Das OHG bestimmt, dass namentlich bei Sexualdelikten dem urteilenden Gericht wenigstens eine Person angehören muss, die gleichen Geschlechts ist wie das Opfer. Das Obergericht des Kantons Bern weigerte sich, diese Bestimmung beim Einzelrichter anzuwenden, mit der Begründung, dies komme einem Berufsverbot für männliche Einzelrichter gleich. In der Fragestunde der Frühjahrssession darauf angesprochen, taxierte Bundesrat Koller diese Argumentation als unzulässig und verwies auf die Möglichkeit, den Rechtsanspruch des Opfers vor Bundesgericht durchzusetzen [68].

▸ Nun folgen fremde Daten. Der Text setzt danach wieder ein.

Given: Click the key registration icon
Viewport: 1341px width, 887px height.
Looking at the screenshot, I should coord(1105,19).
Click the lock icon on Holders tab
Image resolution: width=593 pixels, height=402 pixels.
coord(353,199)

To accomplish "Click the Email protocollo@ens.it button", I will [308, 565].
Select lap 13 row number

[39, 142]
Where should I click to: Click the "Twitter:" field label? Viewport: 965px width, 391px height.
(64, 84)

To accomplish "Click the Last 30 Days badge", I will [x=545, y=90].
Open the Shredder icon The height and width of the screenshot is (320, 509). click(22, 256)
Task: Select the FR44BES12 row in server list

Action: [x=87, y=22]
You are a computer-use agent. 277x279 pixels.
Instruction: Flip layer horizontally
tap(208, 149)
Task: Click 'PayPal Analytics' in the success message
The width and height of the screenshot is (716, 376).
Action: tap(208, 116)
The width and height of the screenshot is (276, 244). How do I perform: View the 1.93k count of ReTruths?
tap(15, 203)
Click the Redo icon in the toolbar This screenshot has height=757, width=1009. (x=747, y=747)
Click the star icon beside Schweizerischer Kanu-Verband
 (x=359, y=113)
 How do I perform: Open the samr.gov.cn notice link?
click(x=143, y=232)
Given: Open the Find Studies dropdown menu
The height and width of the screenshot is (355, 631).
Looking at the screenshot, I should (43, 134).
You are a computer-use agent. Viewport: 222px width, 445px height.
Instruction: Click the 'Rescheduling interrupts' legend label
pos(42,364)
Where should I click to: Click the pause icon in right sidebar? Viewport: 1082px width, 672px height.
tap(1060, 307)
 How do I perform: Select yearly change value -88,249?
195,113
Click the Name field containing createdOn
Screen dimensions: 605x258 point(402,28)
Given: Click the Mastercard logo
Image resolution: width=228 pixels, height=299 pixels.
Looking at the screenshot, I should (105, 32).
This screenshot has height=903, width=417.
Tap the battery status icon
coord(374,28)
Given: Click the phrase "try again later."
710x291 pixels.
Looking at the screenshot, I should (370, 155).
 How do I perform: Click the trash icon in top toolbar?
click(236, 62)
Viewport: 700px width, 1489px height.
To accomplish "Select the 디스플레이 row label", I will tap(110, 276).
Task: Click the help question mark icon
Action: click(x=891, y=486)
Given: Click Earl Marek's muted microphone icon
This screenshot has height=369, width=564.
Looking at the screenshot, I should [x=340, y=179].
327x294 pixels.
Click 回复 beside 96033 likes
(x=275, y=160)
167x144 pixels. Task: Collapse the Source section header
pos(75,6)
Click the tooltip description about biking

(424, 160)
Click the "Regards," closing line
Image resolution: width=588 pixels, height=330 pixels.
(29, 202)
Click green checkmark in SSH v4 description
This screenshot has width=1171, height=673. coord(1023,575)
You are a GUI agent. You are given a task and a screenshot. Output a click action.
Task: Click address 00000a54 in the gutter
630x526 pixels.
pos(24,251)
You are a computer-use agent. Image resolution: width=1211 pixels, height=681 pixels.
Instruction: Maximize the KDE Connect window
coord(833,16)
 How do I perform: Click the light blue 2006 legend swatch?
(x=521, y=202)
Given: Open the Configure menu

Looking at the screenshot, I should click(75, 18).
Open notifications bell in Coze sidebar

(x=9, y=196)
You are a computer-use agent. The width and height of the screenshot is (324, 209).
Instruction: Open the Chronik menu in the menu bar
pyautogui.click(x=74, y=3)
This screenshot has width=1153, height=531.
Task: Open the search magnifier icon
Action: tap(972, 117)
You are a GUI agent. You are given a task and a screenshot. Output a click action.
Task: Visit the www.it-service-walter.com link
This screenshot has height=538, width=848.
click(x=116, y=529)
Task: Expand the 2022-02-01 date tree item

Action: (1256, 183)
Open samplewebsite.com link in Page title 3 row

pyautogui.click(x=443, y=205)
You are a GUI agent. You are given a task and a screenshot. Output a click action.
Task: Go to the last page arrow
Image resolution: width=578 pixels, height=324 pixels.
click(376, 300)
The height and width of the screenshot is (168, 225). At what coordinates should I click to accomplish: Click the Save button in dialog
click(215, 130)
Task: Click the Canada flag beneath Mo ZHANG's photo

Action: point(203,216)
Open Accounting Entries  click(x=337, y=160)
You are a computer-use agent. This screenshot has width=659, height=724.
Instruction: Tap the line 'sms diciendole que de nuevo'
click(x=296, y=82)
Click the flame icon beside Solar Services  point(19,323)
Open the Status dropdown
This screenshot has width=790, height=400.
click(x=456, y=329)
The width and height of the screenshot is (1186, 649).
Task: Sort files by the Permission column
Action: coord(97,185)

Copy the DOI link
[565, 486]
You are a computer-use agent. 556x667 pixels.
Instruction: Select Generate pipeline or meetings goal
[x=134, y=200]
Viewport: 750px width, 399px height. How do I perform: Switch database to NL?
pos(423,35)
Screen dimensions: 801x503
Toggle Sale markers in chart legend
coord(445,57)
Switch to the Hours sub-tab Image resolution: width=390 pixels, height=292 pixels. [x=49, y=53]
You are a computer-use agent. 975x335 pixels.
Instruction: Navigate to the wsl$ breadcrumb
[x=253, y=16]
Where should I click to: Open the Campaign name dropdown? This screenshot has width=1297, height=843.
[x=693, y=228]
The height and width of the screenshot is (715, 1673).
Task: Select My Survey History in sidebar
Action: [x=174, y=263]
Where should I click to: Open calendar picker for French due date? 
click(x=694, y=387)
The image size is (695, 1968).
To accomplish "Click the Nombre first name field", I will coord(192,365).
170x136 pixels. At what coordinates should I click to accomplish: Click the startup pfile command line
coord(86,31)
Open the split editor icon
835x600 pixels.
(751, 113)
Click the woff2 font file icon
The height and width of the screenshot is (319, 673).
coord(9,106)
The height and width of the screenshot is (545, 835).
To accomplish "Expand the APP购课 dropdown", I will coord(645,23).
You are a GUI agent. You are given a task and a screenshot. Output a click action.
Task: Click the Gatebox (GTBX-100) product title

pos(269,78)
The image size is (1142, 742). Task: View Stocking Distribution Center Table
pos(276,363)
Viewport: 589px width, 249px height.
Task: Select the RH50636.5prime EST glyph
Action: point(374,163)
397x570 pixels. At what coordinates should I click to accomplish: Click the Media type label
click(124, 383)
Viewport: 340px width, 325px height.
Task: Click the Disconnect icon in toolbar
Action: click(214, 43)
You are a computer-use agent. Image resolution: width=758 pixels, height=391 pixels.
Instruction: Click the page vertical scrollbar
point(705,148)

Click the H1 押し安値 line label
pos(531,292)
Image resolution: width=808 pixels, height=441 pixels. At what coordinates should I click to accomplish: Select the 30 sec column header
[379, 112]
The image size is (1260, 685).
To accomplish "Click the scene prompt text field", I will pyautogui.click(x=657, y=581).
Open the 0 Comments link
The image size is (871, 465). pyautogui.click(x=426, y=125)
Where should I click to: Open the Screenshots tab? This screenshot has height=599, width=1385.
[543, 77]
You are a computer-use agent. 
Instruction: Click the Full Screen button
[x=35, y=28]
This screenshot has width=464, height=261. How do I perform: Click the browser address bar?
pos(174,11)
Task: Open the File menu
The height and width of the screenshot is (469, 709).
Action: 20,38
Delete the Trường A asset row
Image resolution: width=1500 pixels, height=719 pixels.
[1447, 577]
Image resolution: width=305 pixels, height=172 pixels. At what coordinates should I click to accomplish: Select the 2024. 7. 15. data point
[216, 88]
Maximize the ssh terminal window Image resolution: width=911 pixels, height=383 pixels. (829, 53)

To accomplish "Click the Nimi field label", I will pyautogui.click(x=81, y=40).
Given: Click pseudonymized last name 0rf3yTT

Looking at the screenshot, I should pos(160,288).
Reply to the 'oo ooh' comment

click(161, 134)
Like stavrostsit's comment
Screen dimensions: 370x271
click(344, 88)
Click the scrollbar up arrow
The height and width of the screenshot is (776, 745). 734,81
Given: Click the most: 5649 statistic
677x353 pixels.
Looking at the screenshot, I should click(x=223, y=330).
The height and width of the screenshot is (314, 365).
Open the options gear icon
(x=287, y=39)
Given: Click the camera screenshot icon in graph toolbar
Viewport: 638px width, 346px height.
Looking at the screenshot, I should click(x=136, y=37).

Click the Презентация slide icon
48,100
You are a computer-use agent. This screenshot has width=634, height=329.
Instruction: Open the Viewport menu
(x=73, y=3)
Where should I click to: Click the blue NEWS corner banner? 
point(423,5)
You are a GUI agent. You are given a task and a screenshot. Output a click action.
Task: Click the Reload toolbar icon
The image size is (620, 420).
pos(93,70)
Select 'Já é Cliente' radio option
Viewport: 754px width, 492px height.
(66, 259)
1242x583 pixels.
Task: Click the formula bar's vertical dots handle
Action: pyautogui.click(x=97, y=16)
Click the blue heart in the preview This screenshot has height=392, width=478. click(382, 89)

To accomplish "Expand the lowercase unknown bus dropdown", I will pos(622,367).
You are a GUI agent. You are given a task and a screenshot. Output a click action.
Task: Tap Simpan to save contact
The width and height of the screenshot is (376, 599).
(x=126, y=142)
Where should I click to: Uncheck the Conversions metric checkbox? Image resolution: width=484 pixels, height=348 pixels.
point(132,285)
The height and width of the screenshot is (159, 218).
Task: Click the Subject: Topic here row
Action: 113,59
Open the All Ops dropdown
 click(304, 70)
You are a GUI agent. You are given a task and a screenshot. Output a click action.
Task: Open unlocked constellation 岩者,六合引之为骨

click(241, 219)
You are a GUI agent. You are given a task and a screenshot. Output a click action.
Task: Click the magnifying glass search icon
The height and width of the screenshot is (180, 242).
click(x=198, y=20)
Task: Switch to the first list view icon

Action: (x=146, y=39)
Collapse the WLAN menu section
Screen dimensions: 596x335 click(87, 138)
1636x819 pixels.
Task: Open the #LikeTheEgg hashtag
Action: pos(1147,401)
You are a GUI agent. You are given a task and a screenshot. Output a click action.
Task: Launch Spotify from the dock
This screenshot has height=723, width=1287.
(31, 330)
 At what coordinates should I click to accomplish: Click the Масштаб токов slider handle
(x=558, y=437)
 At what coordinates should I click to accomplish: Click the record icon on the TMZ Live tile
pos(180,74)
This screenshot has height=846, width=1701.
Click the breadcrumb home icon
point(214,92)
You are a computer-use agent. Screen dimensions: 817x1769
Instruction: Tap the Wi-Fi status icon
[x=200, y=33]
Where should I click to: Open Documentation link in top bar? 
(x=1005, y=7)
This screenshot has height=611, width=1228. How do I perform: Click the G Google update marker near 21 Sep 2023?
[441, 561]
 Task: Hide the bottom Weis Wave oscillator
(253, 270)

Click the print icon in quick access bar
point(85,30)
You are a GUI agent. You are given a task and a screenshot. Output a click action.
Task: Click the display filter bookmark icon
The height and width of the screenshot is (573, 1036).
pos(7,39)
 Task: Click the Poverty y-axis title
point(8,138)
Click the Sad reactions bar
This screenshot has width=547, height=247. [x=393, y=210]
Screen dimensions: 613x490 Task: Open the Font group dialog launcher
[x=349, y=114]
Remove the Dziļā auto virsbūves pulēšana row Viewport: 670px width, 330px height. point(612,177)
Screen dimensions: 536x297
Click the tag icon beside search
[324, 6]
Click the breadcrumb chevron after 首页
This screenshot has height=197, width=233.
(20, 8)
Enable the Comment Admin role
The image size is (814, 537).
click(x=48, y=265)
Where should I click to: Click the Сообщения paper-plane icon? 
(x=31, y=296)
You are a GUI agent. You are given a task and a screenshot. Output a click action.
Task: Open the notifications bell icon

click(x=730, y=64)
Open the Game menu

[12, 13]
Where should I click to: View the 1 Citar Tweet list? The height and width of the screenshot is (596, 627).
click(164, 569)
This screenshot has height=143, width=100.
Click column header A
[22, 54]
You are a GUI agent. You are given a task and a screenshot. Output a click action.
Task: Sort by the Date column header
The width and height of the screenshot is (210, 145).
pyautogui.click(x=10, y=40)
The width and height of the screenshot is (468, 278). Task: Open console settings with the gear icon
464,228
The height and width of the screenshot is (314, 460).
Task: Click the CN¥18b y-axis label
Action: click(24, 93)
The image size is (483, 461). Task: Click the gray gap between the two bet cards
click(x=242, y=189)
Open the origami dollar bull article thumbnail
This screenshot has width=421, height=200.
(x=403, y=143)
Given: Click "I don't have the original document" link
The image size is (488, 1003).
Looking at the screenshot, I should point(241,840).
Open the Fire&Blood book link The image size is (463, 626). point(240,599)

Im Einverständnis mit dem Bundesrat überwies der Nationalrat diskussionslos ein Postulat Robert (gp, BE), welches den Bundesrat ersucht, sich generell für die Schaffung von professionell betreuten Zentren für Vergewaltigungs- und Folteropfer im ehemaligen Jugoslawien einzusetzen sowie in Zusammenarbeit mit Kirchen und Hilfswerken die Errichtung einer derartigen Institution in der Schweiz zu unterstützen [69].
 
[67] BaZ, 30.1.93; Bund, 15.4.93 und 5.1.94; TA, 29.6.93.
[68] Amtl. Bull. NR, 1993, S. 147; BZ, 13.3.93.
[69] Amtl. Bull. NR, 1993, S. 581 und 2183 f. In Europa kennen die Niederlande, Grossbritannien, Deutschland, Frankreich, Norwegen, Schweden, Dänemark und Griechenland derartige Zentren (NQ, 15. I.93).